Yang dilarang dalam ayat ini adalah daging sembelihan, adapun sayuran, buah-buahan, makanan laut, kue dan lainnya dari orang kafir maka tidak ada masalah selamat tidak ada zat haram. Dalam hadits Aisyah radhiallahu’anha, ia berkata:
أنَّ النبيَّ صلَّى اللهُ عليه وسلَّم اشتَرى طعامًا من يَهودِيٍّ إلى أجلٍ ، ورهَنه دِرعًا من حديدٍ
“Nabi Shallallahu’alaihi Wasallam pernah membeli makanan dari orang Yahudi dengan berhutang, lalu beliau menggadaikan baju perang besinya kepada orang tersebut” (HR. Bukhari no. 2068).
• Boleh memakan makanan daging sembelihan Ahlul Kitab, selama tidak ada zat haram di dalamnya
Allah Ta’ala berfirman:
الْيَوْمَ أُحِلَّ لَكُمُ الطَّيِّبَاتُ وَطَعَامُ الَّذِينَ أُوتُوا الْكِتَابَ حِلٌّ لَكُمْ وَطَعَامُكُمْ حِلٌّ لَهُمْ
“Pada hari ini Dihalalkan bagimu yang baik-baik. makanan (sembelihan) orang-orang yang diberi Al kitab itu halal bagimu, dan makanan kamu halal (pula) bagi mereka” (Al-Maidah : 5).
• Boleh seorang lelaki Muslim menikahi wanita Ahlul Kitab
Allah Ta’ala berfirman:
وَالْمُحْصَنَاتُ مِنَ الْمُؤْمِنَاتِ وَالْمُحْصَنَاتُ مِنَ الَّذِينَ أُوتُوا الْكِتَابَ مِنْ قَبْلِكُمْ إِذَا آتَيْتُمُوهُنَّ أُجُورَهُنَّ مُحْصِنِينَ غَيْرَ مُسَافِحِينَ وَلا مُتَّخِذِي أَخْدَانٍ
“(dan dihalalkan menikahi) wanita yang menjaga kehormatan di antara wanita-wanita yang beriman dan wanita-wanita yang menjaga kehormatan di antara orang-orang yang diberi Al kitab sebelum kamu, bila kamu telah membayar mas kawin mereka dengan maksud menikahinya, tidak dengan maksud berzina dan tidak (pula) menjadikannya gundik-gundik” (Al-Maidah : 5).
• Boleh bersentuhan kulit, kecuali terhadap lawan jenis
Karena dibolehkan bermuamalah dengan mereka, berjual-beli dengan mereka, dibolehkan menikahi wanita ahlul kitab.
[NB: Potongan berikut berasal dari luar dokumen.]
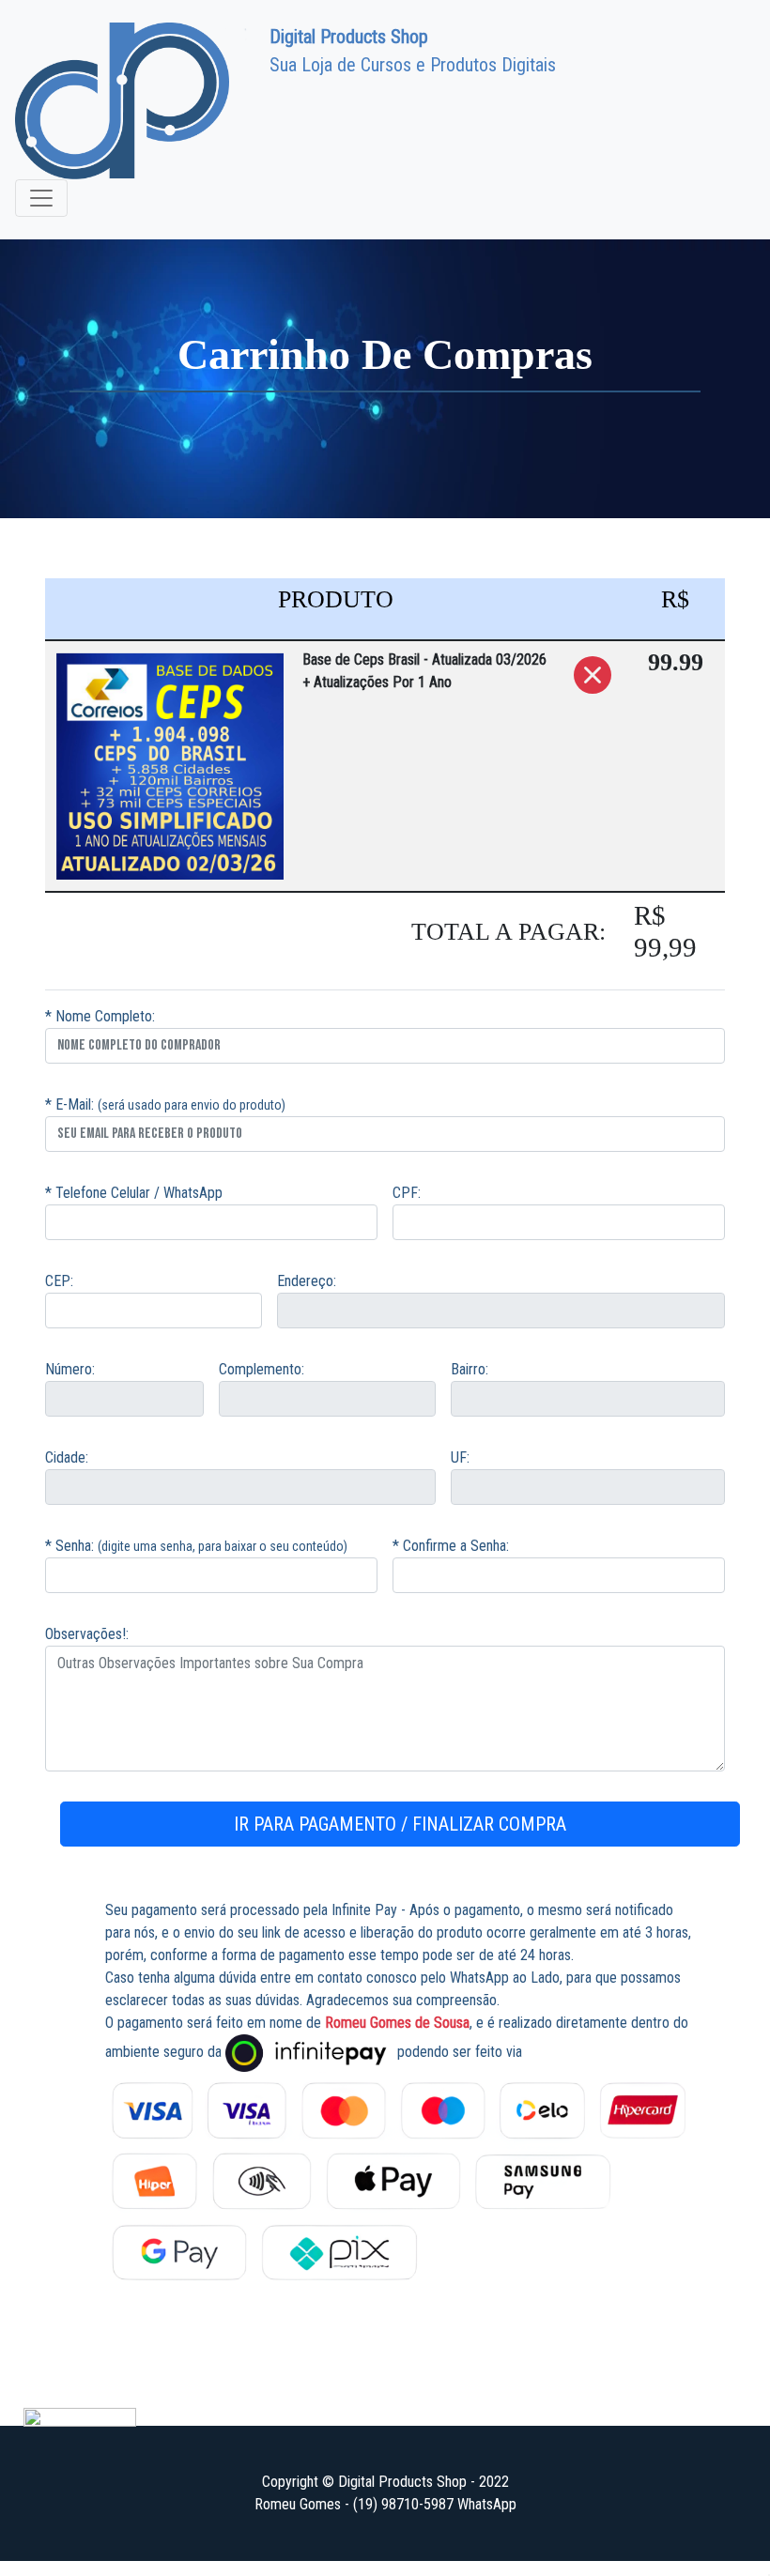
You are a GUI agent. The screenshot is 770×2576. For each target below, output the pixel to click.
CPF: (407, 1193)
Maka konsekuensinya, bersentuhan kulit dengan non Muslim itu boleh. Adapun makna ayat:
فَأَعْرِضُوا عَنْهُمْ إِنَّهُمْ رِجْسٌ
“Sungguh orang-orang musyrik itu adalah najis” (QS. At Taubah: 28)
Syaikh Ibnu Jibrin mengtakan: “najis yang dimaksud disini adalah ma’nawiyah (konotatif), yaitu bahwa mereka itu berbahaya, buruk dan rusak. Adapun badan mereka, jika memang bersih, tentu tidak dikatakan najis secara hissiy (inderawi)” (Majmu’ Fatawa Syaikh Ibnu Jibrin, Al Maktabah Asy Syamilah).